Along with increases in patenting, it is feared that the same is likely to reduce free access to the knowledge created out of research, funded by the tax-payer, who will end up paying double: both for the research as well as for the products of the research. One serious concern expressed in certain circles is that rights conferred under the legislation allowing institutions and their licensees to charge monopoly prices, may for instance, place life-saving medicines out of the reach of the poor. Thus, public funded research will be seriously hampered in serving the public good.

Another flaw, as seen by experts, is that Indian legislation contains very few provisions to safeguard public access. The US Bayh-Dole Act, recongnising the need to ensure public access to publicly-funded inventions, states that it is necessary to “ensure the government obtains sufficient rights in federally supported inventions to meet the need of the government and protect the public against non-use or unreasonable use of inventions.” Critics point out that though these rights have never been successfully used, nevertheless, the fact that such provisions have been incorporated testifies to the importance of access in setting public policy.

The Indian legislation, however, does not confer such rights.
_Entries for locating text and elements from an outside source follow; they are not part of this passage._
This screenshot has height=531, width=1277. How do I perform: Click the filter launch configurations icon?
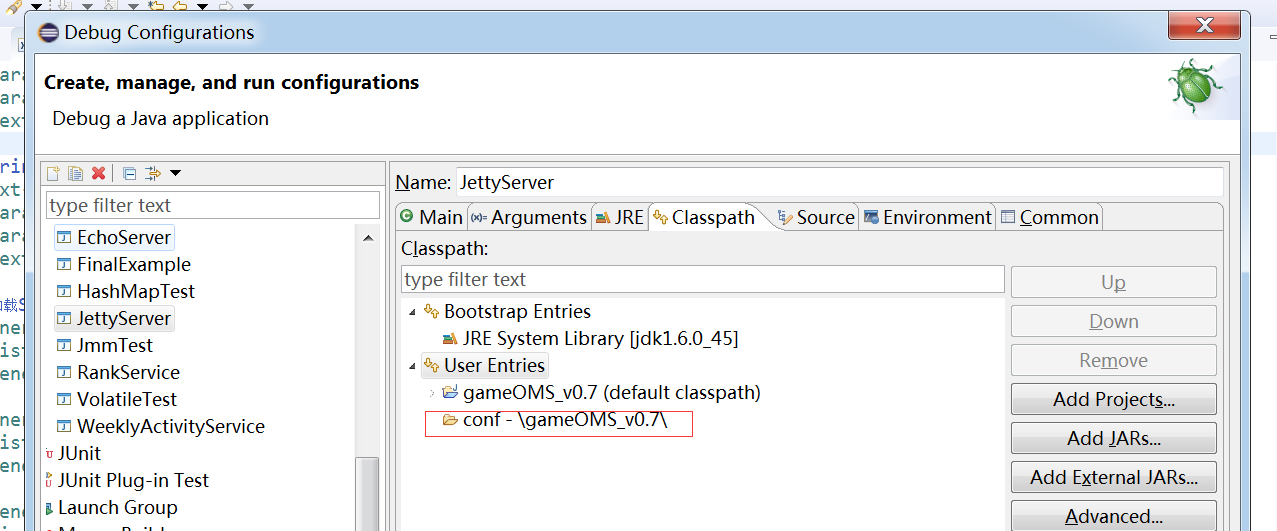(152, 173)
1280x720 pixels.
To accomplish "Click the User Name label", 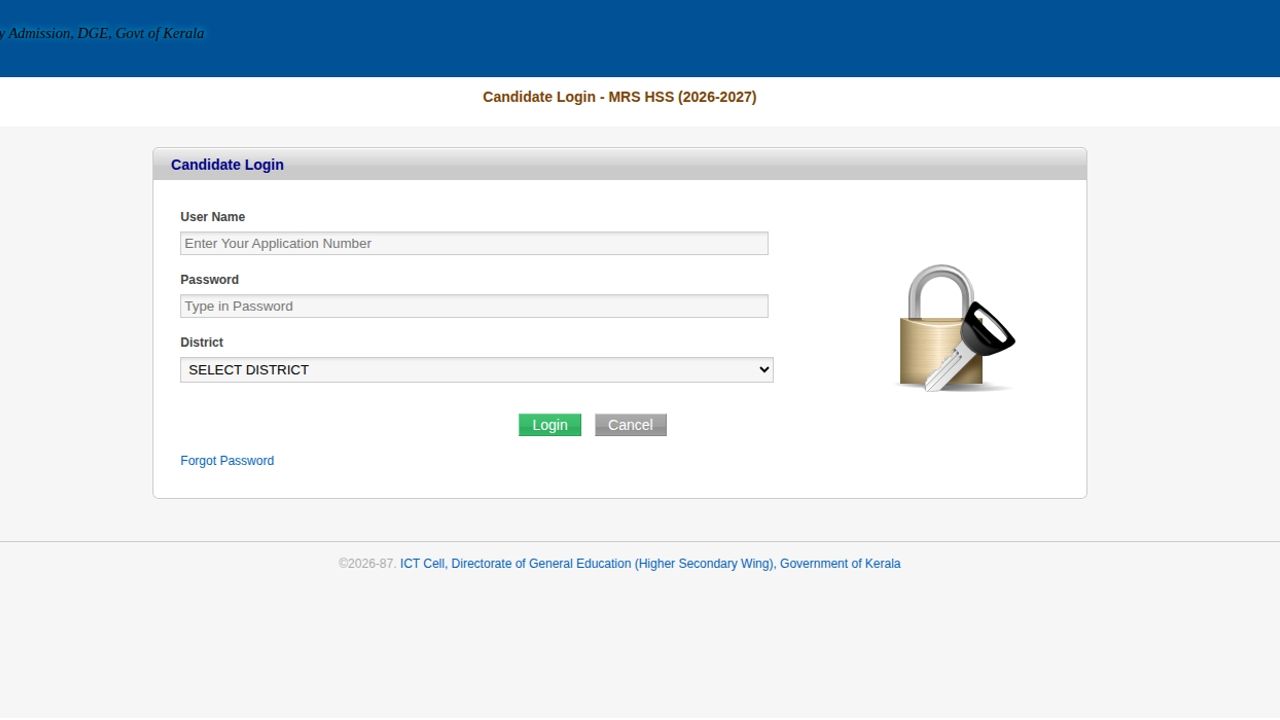I will pyautogui.click(x=212, y=217).
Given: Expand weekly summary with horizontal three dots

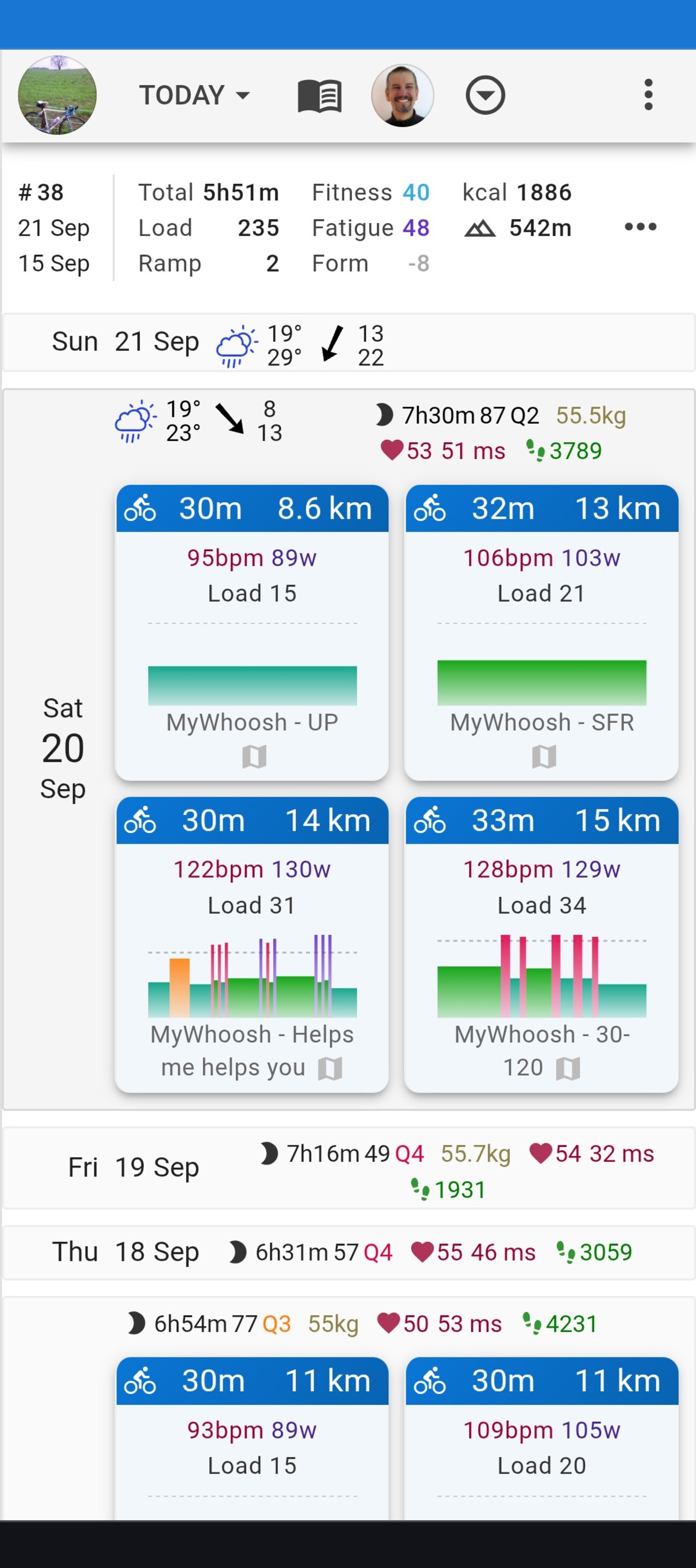Looking at the screenshot, I should 640,227.
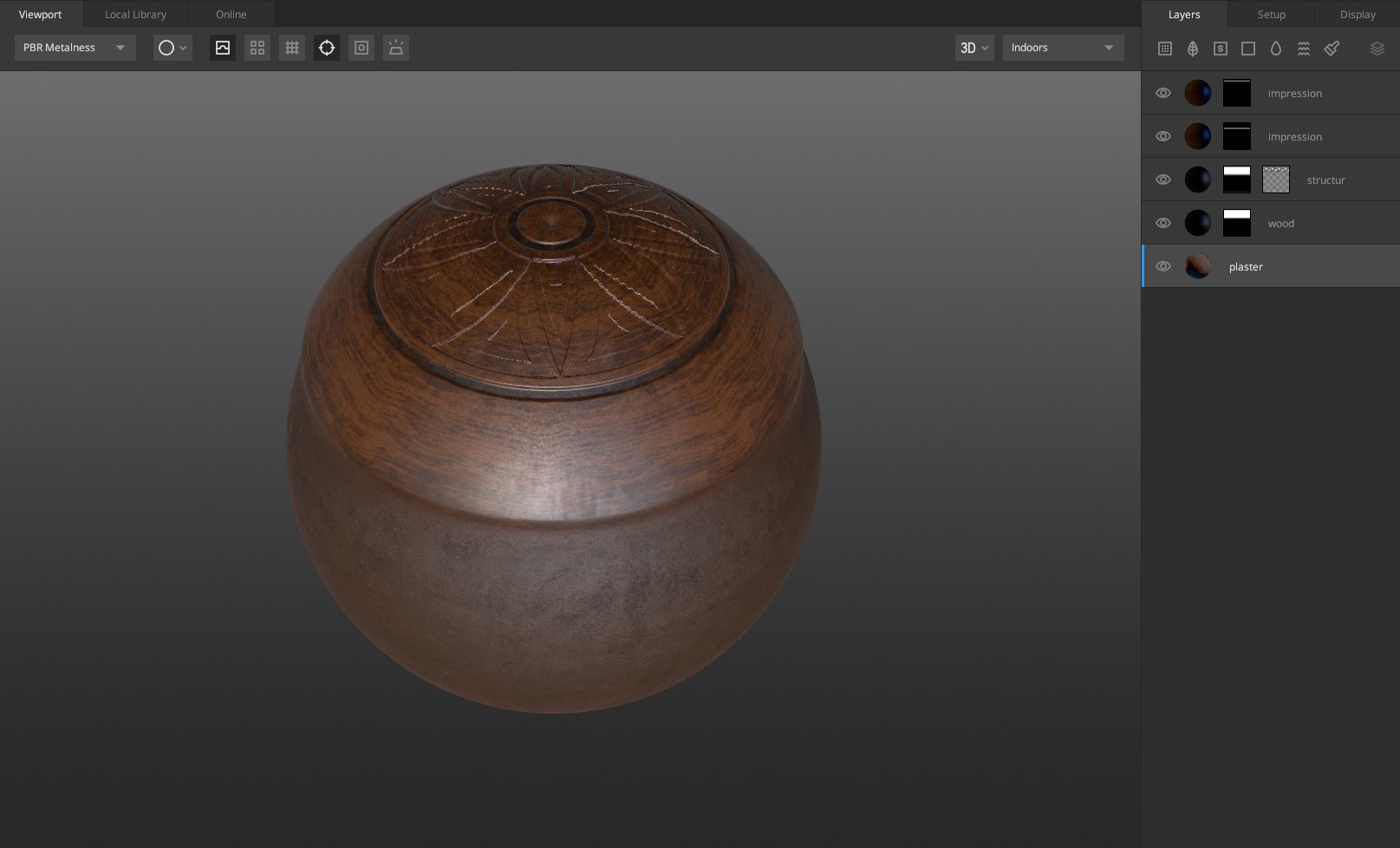Click the stacked layers icon at far right
The height and width of the screenshot is (848, 1400).
coord(1377,49)
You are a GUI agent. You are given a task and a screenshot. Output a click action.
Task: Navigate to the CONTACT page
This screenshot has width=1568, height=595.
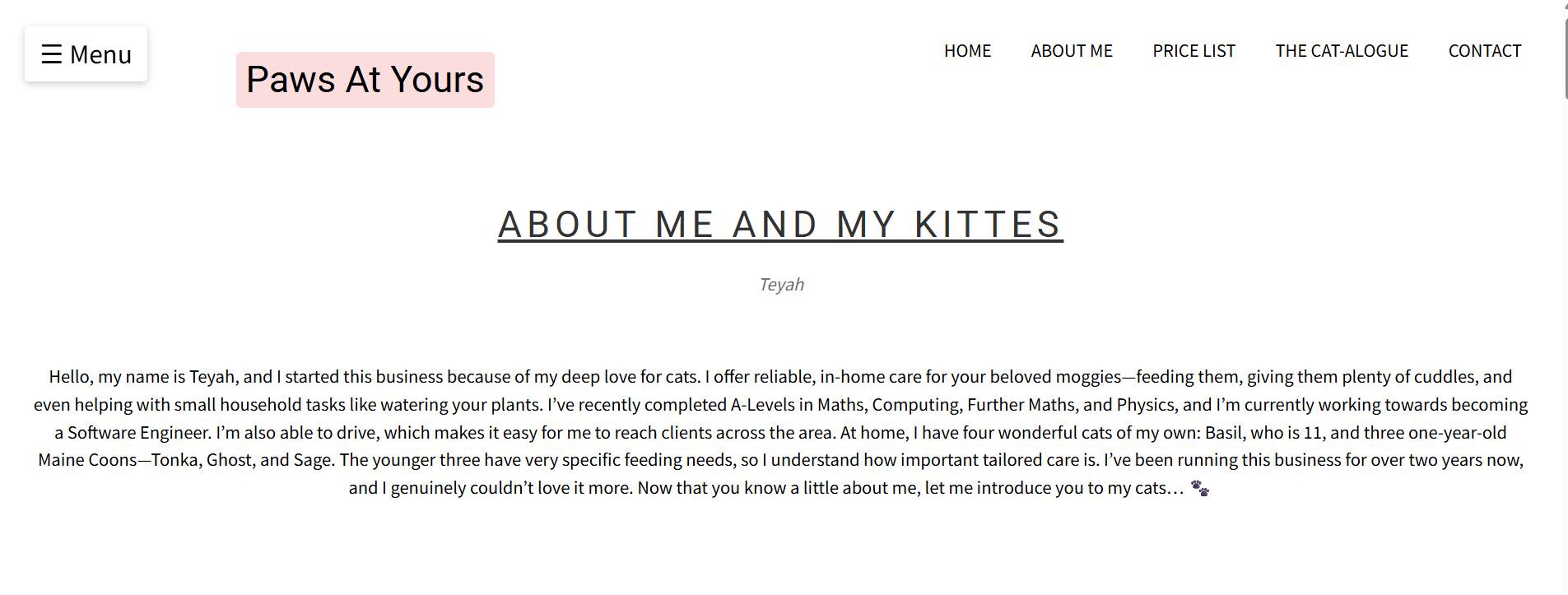click(x=1484, y=51)
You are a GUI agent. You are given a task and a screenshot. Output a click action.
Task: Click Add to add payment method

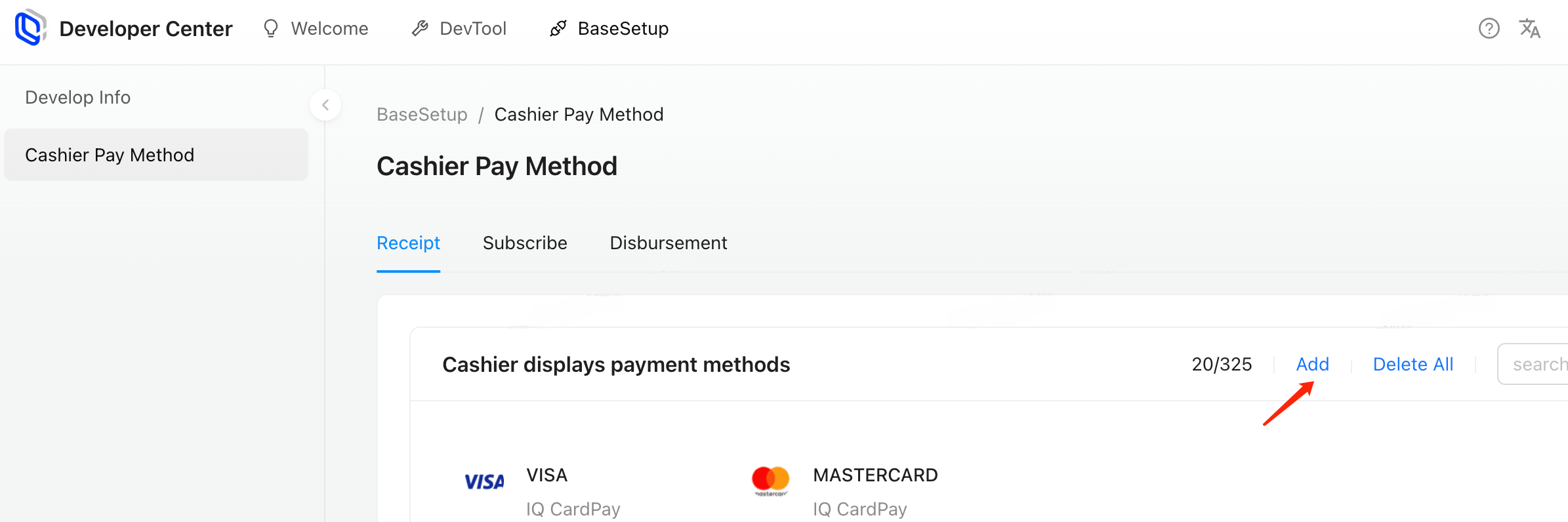click(1312, 365)
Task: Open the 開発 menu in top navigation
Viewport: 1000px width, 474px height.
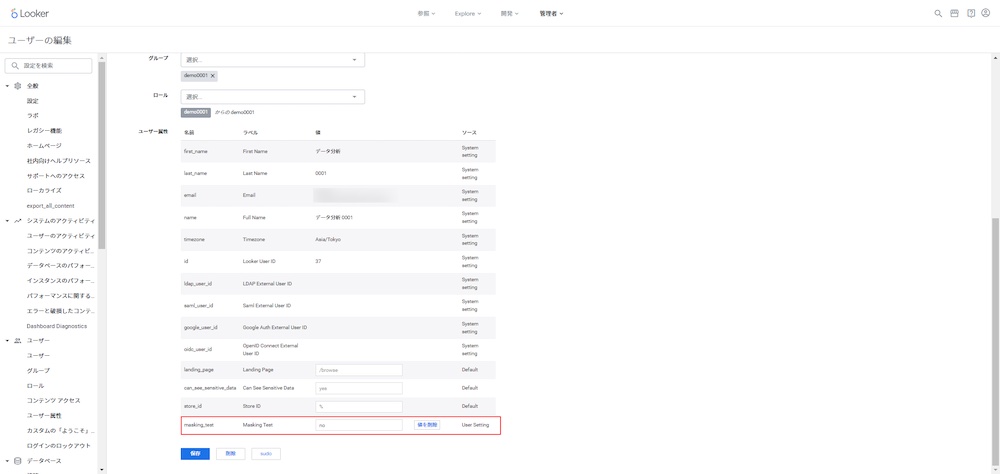Action: (x=511, y=14)

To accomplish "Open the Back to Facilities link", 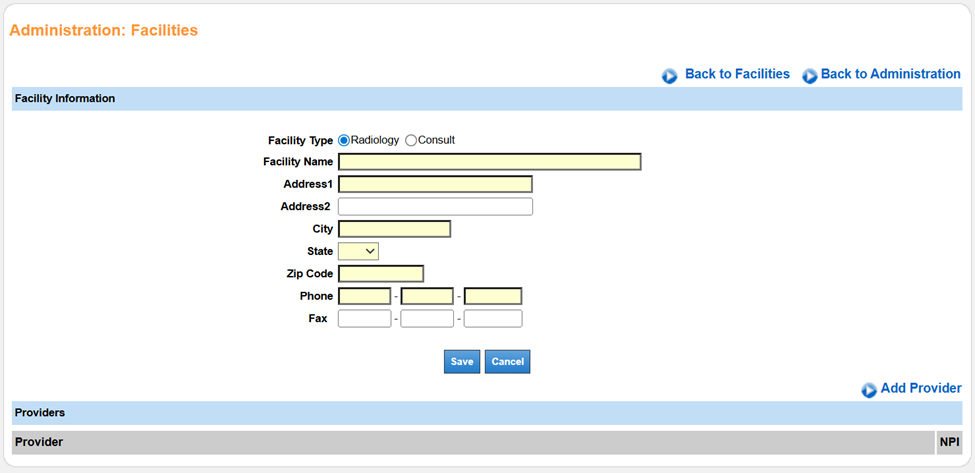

The only concession to public access is the provision that gives the Indian government the right to refuse title to a research institution receiving the grant within ninety days of learning of the research institution’s intention to retain a patent. Thus, in a marked contrast to the licensing and march-in rights of the Bayh-Dole, which are perpetual and automatic, this provision is available only for a brief, 90-day window occurring immediately after the research institution announces its intent to retain title to a patent.

Also it is argued that the Bill has been drafted with the assumption that IPR is the best way to promote innovation, which is not always true. There is an increasing realization world-wide that collaboration, networking and sharing of knowledge can be a better business strategy than operating in isolation and appropriating or patenting information.

Concluding Remarks

In view of above and also fear that the bill, though introduced as a mechanism to encourage the commerialisaiton of publicly funded research, critics feel that the Bill also has the potential to reduce access to the outputs of publicly funded research, while harming innovation.

Many experts and institutes around the globe have suggested that alternative models like open source model will be more effective than Bayh-Dole like models in stimulating innovation.

Other channels to incentivise innovation include publications, conferences, sponsored research, university-industry patents to promote creativity and innovation. Incentives could include open source, prizes, tax exemption, and network research.

(‘Perspective’ has beent extracted and reproduced from a report on ‘Intellectual Property Rights’ (IPR) published in hte Gene News of January-February 2009.)